## Get the post information from offer section of "1p3a.com"
1. Read data from old csv data file to save the  most recent post date and its id historical data
2. Request html page with url sorted by post time from page 1 to page X(default: 10).
    1. scrape the whole page
        if id and dates new:
            save the info to temp variable
        else(=last most recent post ID):
            break the whole scraping script
3. Insert the new data to the front of the csv file.

### Import packages

In [1]:
from selenium import webdriver
from bs4 import BeautifulSoup
import re
import pandas as pd
import csv
%matplotlib inline

### Setup Chrome webdriver and specify the page url

In [2]:
driver = webdriver.Chrome()
START_URL = "https://www.1point3acres.com/bbs/forum.php?mod=forumdisplay&fid=237&orderby=dateline&sortid=320&orderby=dateline&sortid=320&filter=author&page="

### Read the previous scraped data

In [3]:
# read the 1st row to save the previous most recent id and date
try:
    old_df = pd.read_csv('offers_US.csv', nrows=1)
    latest_id_from_CSV = old_df['post_id'][0] # Get the most recent post's ID of historical data
    latest_date_from_CSV = pd.to_datetime(old_df['Date'][0])  # Get the most recent post's date of historical data
except:
    latest_id_from_CSV = 0
    latest_date_from_CSV = pd.to_datetime('1900-01-01')

In [4]:
# helper functions to find and clean data
def get_date(p):
    try:
        date_span = p.find('td', class_='by').find('em').find('span')
        if date_span.find('span'):
            date = date_span.find('span')['title']
        else: 
            date = date_span.text
    except:
          date = 'NA'
    else:
        date = pd.to_datetime(date)
    return date
        
def get_poster(p):
    try:
        poster = p.find('td', class_='by').find('cite').find('a').text
    except:
        poster = "NA"
    return poster

def get_reply_num(p):
    try:
        reply = int(p.find('a', class_='xi2').text)
    except: 
        reply = -1
    return reply

def get_view_num(p):
    try:
        view = int(p.find('a', class_='xi2').parent.find('em').text)
    except:
        view = -1
    return view

def get_post_id(p):
    try:
        post_id = int(p['id'].split('_')[1])
    except:
        post_id = -1
    return post_id

def get_post_title(p):
    try:
        post_title = p.find('a', class_="s xst").text
    except:
        post_title = 'NA'
        
    return post_title

def get_company(p):
    try:
        company = p.find('font', {"color": "#FF6600"}).text
    except:
        company = 'NA'
    return company

def get_experience(p):
    try:
        experience = p.find('font', {"color": "#00B2E8"}).text
    except:
        experience = 'NA'
    return experience

In [5]:
# Scrape post post by post and then page by page.

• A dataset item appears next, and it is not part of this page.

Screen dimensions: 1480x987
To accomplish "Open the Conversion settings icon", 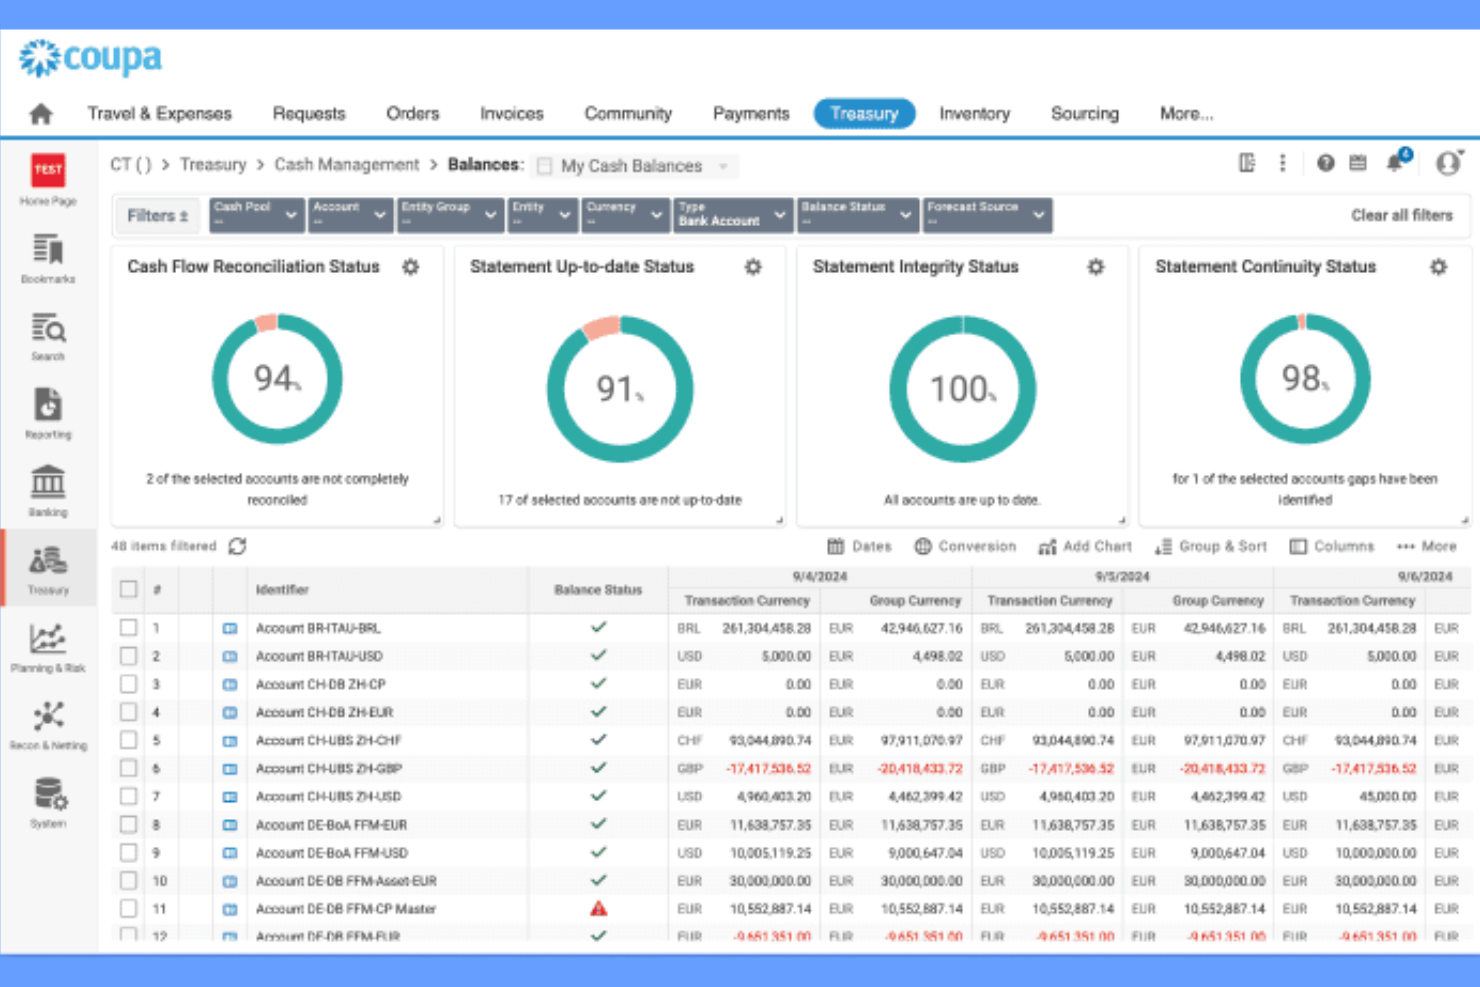I will tap(923, 546).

Default maximal number of pages is 10
def get_referrals(driver, START_URL, max_page_num=10, latest_id_from_CSV=None, latest_date_from_CSV=None):   
    refers = []
    get_next_page = True
    # scrape the data from the page 1 to max_page_num(default: 10)
    i = 1
    while i<=max_page_num and get_next_page:
        url = START_URL + str(i)
        driver.get(url)
        soup = BeautifulSoup(driver.page_source, 'lxml')
        posts = soup.find_all('tbody', id=re.compile("normalthread_")) 
#         print(f'{len(posts)} posts to be scraped')
        # get list of referral data for each page
        for p in posts:

            # Date
            date = get_date(p)

            # Poster. 有匿名用户。
            poster = get_poster(p)

            # 回复
            reply = get_reply_num(p)
            # 查看
            view = get_view_num(p)

            # post id
            post_id = get_post_id(p)

            # Check if the post already saved.   
            if  post_id==latest_id_from_CSV:
                get_next_page = False
                break   

            # post_title
            post_title = get_post_title(p)
            # company
            company = get_company(p)
            # experience
            experience = get_experience(p)
            post_dict = {'Date': date, 'Poster': poster, 'Replies': reply, 'Views': view, 'post_id':post_id, 'post_title':post_title,'company':company, 'experience':experience}
#             print(post_dict)
#             print('--'*20)
            refers.append(post_dict)
        # set the next page
        i+=1
    return refers

In [6]:
refers = get_referrals(driver, START_URL, max_page_num=235, 
                       latest_id_from_CSV=latest_id_from_CSV, latest_date_from_CSV=latest_date_from_CSV)

### Save all the data to local CSV file

In [7]:
# # Insert the new data to the front of the csv file.
# def init_csv_file(file_path, field_names):
#     with open(file_path, 'w', newline='', encoding='utf8') as csv_file:
#         writer = csv.DictWriter(csv_file, fieldnames=field_names)
#         writer.writeheader()
        
# def write_to_csv(file_path, field_names, data):
#     with open(file_path, 'a', newline='', encoding='utf8') as csv_file:
#         writer = csv.DictWriter(csv_file, fieldnames=field_names)
#         writer.writerows(data)

In [8]:
# field_names = ['Date', 'Poster', 'Replies', 'Views', 'post_id', 'post_title', 'experience']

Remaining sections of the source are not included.